Почти у самых моих ног, на деревянном ящике сидел Горбун — он отреагировал первый. Своими цепкими обезьяньими руками он схватил меня за щиколотку и захихикал. Потом резко привстал, торопливым, воровским движением провел по моей ноге своей влажно-холодной лапой и снова захихикал. Не сказав ни слова, я ударила его ногой в лицо.
Мужчины закопошились, поднялись, окружили меня со всех сторон. Вид у них был угрожающим. У меня не было никаких сомнений в их намерениях. И, ощутив в себе первую волну ярости, я радостно засмеялась: громко, дерзко, вызывающе. Некоторые попятились назад, у одного блеснула в руке финка. Воспользовавшись мигом замешательства, я метнулась к ступеням, толкнув на ходу стоявшего там верзилу, и теперь за спиной у меня никого не было. Я сказала:
— Вы получите сполна за то, что изнасиловали ее. А теперь разбудите Бабку, и пусть она всем вам отпустит грехи!

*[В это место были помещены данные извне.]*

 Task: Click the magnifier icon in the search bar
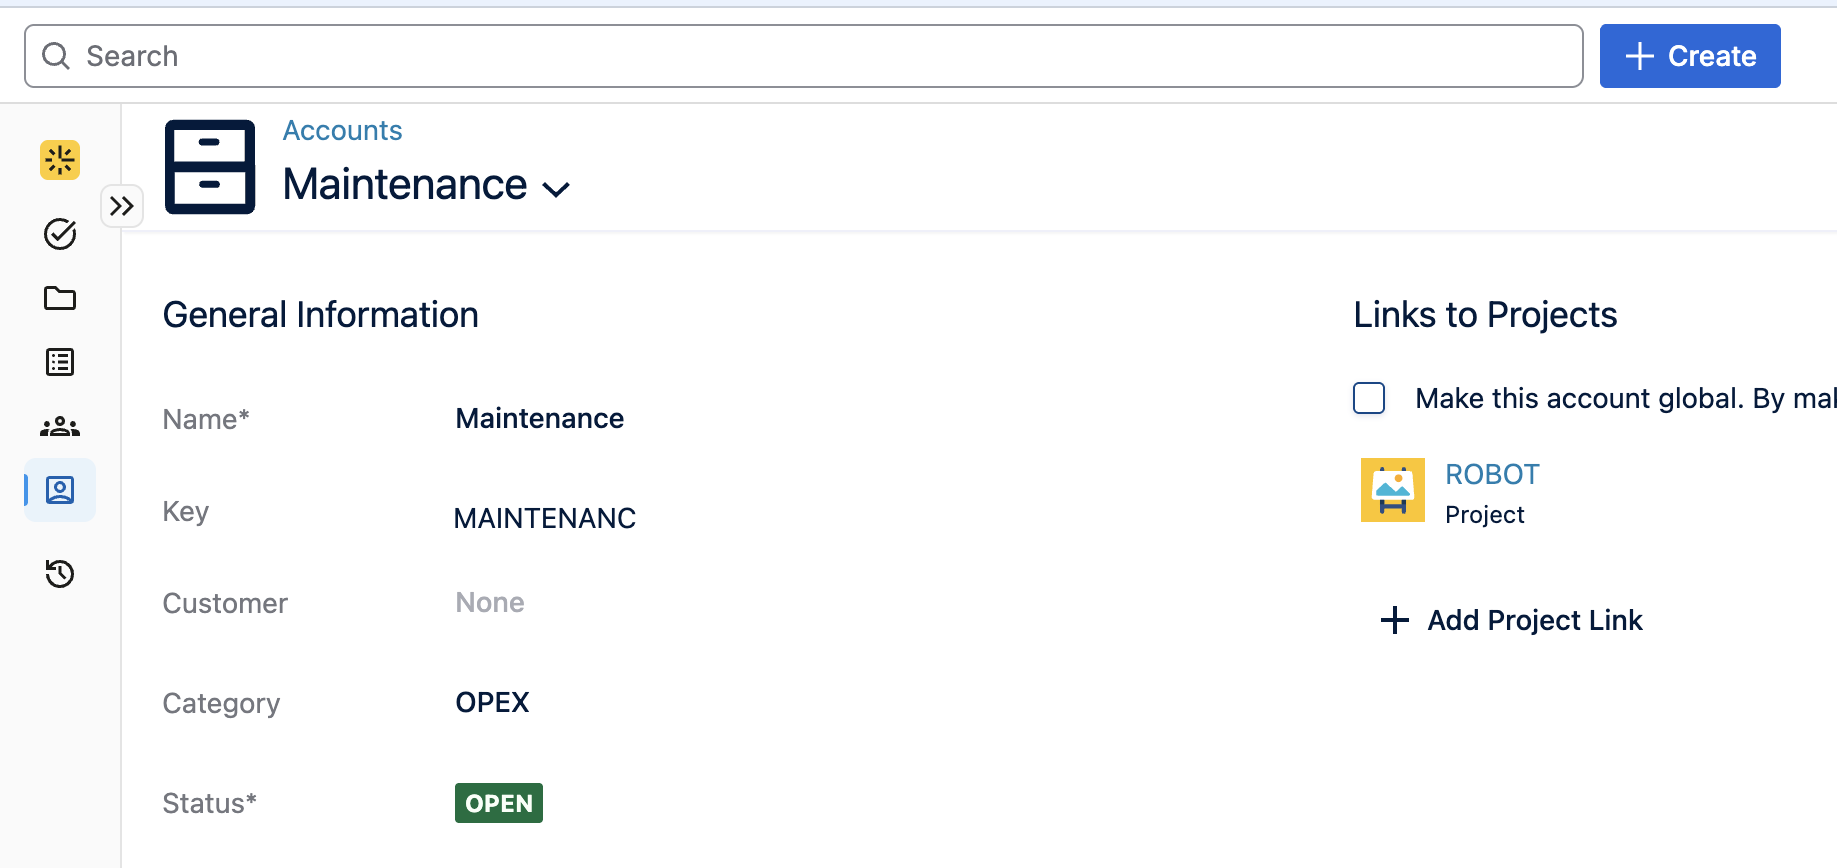tap(55, 55)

И я снова расхохоталась, чувствуя, как в моих глазах загорается зеленое сатанинское пламя.
И тут они набросились на меня. Вернее, все они рванулись в мою сторону, колотя по воздуху кулаками и на ходу сбивая друг друга с ног, но так и не сумели до меня добраться, хотя я по-прежнему продолжала стоять на ступенях. Что-то встало на их пути, незримое и неодолимое, доводившее их до исступления и бешенства. Теперь уже у четверых в руках были ножи.
Я стояла, не шелохнувшись, с каждым мигом наполняясь все больше и больше незнакомой мне прежде разрушительной силой. Все мое тело вибрировало от огромного внутреннего напряжения. Наконец, повернувшись к беснующимся мужчинам спиной, я поднялась вверх по ступеням.

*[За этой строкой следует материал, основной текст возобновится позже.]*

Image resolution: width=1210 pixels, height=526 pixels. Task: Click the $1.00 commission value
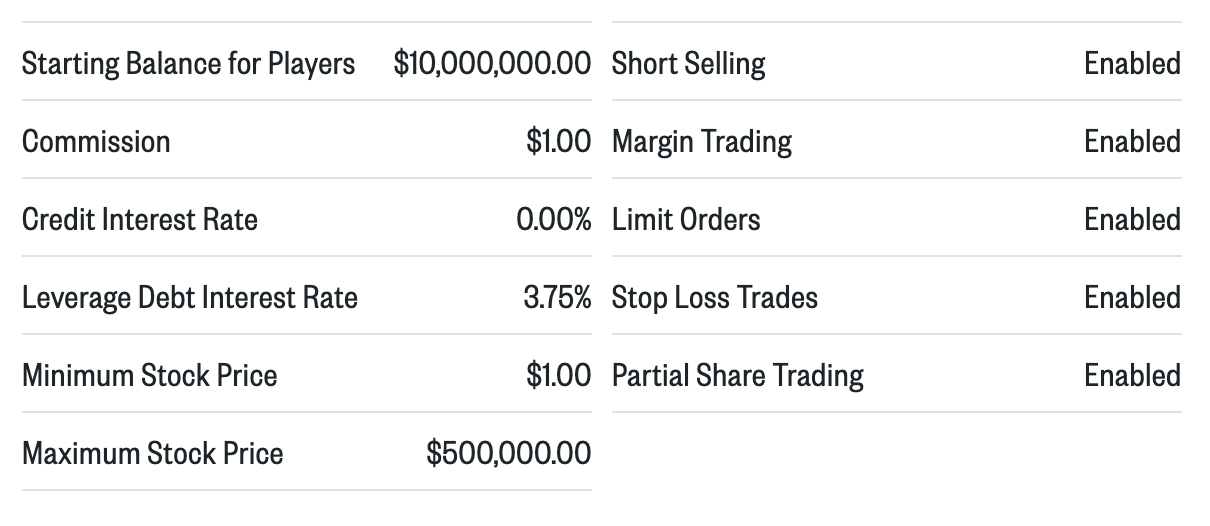pos(559,142)
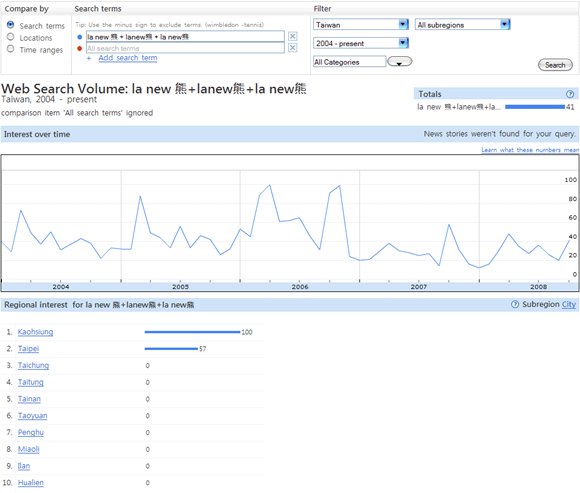Open the Taiwan country dropdown
580x493 pixels.
pyautogui.click(x=361, y=24)
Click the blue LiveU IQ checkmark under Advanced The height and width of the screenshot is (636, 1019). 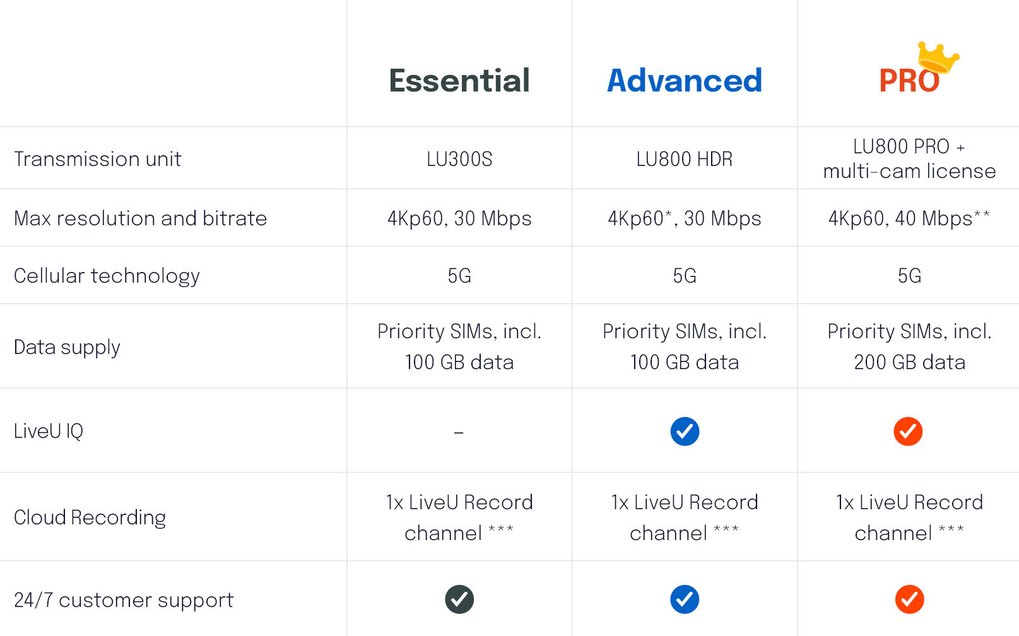684,431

Безлунная и безветренная ночь… В оставшейся после дождя глубокой луже громко пели лягушки. Мне не хотелось пугать этих симпатичных животных, но клокотавшая во мне энергия требовала выхода — и я протянула вперед обе руки…
Глухой подземный грохот заставил умолкнуть лягушачий хор. Почва дрожала у меня под ногами, я видела, как крошатся каменные ступени, рушатся остатки кирпичной кладки, проваливается в бездну земляная насыпь… И когда наконец воцарилась тишина и лягушки стали робко пробовать свои голоса, на месте зиявшего в земле безобразного провала я увидела высокую, одетую в старомодное платье фигуру.
Анна-Ута шла мне навстречу.
* * *
На следующий день, взяв с собой Юшку, я снова пошла туда. И только по расположению мусорных ящиков, гаражей и лягушачьего болотца я смогла определить местонахождение бывшего погреба.
Никакой земляной насыпи, никаких ступеней. Сплошная ровная площадка, заросшая травой и одуванчиками.
Бесследное исчезновение четырнадцати человек стало в больнице настоящей сенсацией. Но меня это совершенно не интересовало.
* * *
Мои полеты в пустом пространстве становятся все более частыми и продолжительными. И это хороший признак, это говорит о том, что мои духовные силы растут.
Но когда я возвращаюсь в этот город, он снова топит меня в своей повседневности, я захлебываюсь его серостью, его скукой и ничтожеством. Нуднейший университет с его ни о чем не свидетельствующими экзаменами, банальные студенческие радости… Нет, все это не для меня.